I’d toss the words into the air freely and often—whenever my discontent with our ramshackle life on our rural homestead overflowed like saturated storm clouds spilling water.

The last time I remember saying it to you was on an early summer evening. We were in the garden, uphill from the house. The sun was still high and bright but readying itself to sink behind the evergreens. Pines and cedars. Madrones and firs. When the sun descends behind the tree-topped knoll, it’s a promise the dark night approaches.

Our two-year-old grandson Tristan dug in the dirt. You said, “One of these days, you’re going to be the one to take care of the place.”

Your vision was of a hand-tended land passed down through generations, an inheritance of hard work, of skill, of treasured appreciation. From grandfather to grandson. Someone to pick up hoe and rake and rototill in your stead.

“If you die on me, I’m selling this place,” I said. My refrain emphatic but always veiled in light-heartedness, a comical threat with an edge.

***

Your refrain was altogether different. “I want to live to be at least a hundred. Better yet, a hundred and twenty!”

I never could understand your obsession with living to an over-ripe age. “Not me,” I’d say. “You can live to be that old. I want to be the one to go first.”

***

And then you died. Thirty-five years short of your goal.  

***

Now, I gather firewood, split it, stack it, haul it inside, and keep the woodstove stoked and burning. I hike into the forest, up the ridge and down the other side, bushwhacking my way to the creek to clear the intake for the hydroelectric system, and then return to the battery house, where I crank the generator, turn on the pump, and open the valve to prime the system. I learn how to fix the PVC pipe at the ridgetop, where a bear has severed the line, and to fix the leaking faucet of the outdoor tub by inserting a shutoff valve into the pipe and insulating it.

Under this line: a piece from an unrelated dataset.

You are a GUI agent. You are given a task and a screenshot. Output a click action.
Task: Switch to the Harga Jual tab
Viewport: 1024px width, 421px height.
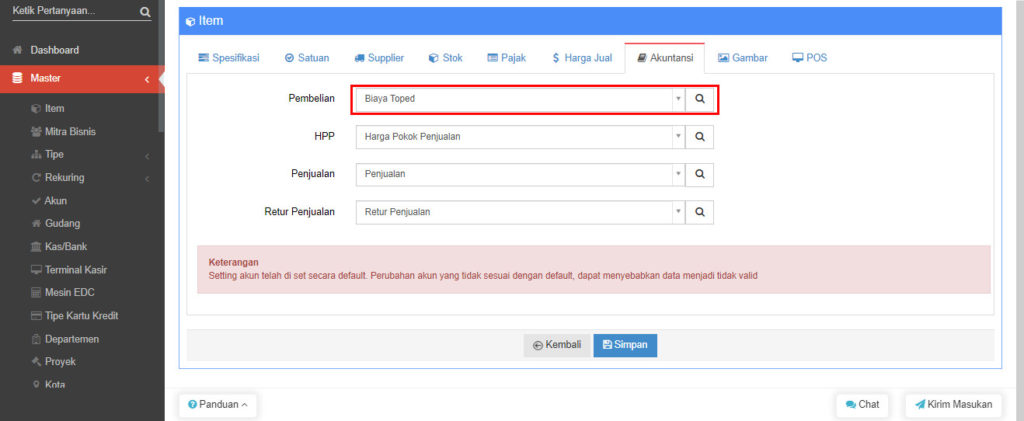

I climb onto the roof with a putty knife and a pail of tar and paint every nail that pierces the rolled roofing so as to prevent leaks—unsuccessfully, I discover when the first snow arrives. I change the valve from one propane tank when it becomes empty to a full one and light the on-demand water heater by hand because the automatic striker no longer works. I flatten the heaping pile of shit in the composting privy with a pitch fork and spread a layer of pine shavings to cover it. I patch the fence with extra fencing, wire, and stakes where the dog has snuck underneath to meet up with her friend, the neighbor’s dog, to go roaming. I do this again. And again. I water the lawn and garden and rake the leaves. I tend to the fire that erupts from hot ashes cleaned from the woodstove being dumped next to a pile of pine needles and composted chicken manure from the coop. I cut back overgrown blackberries. I dig out hundreds of thistles in the meadow before they go to seed. I feed the feral mother cat and her two babies who have established residence on the covered porch. I give them wet food from a spoon in hopes of taming them.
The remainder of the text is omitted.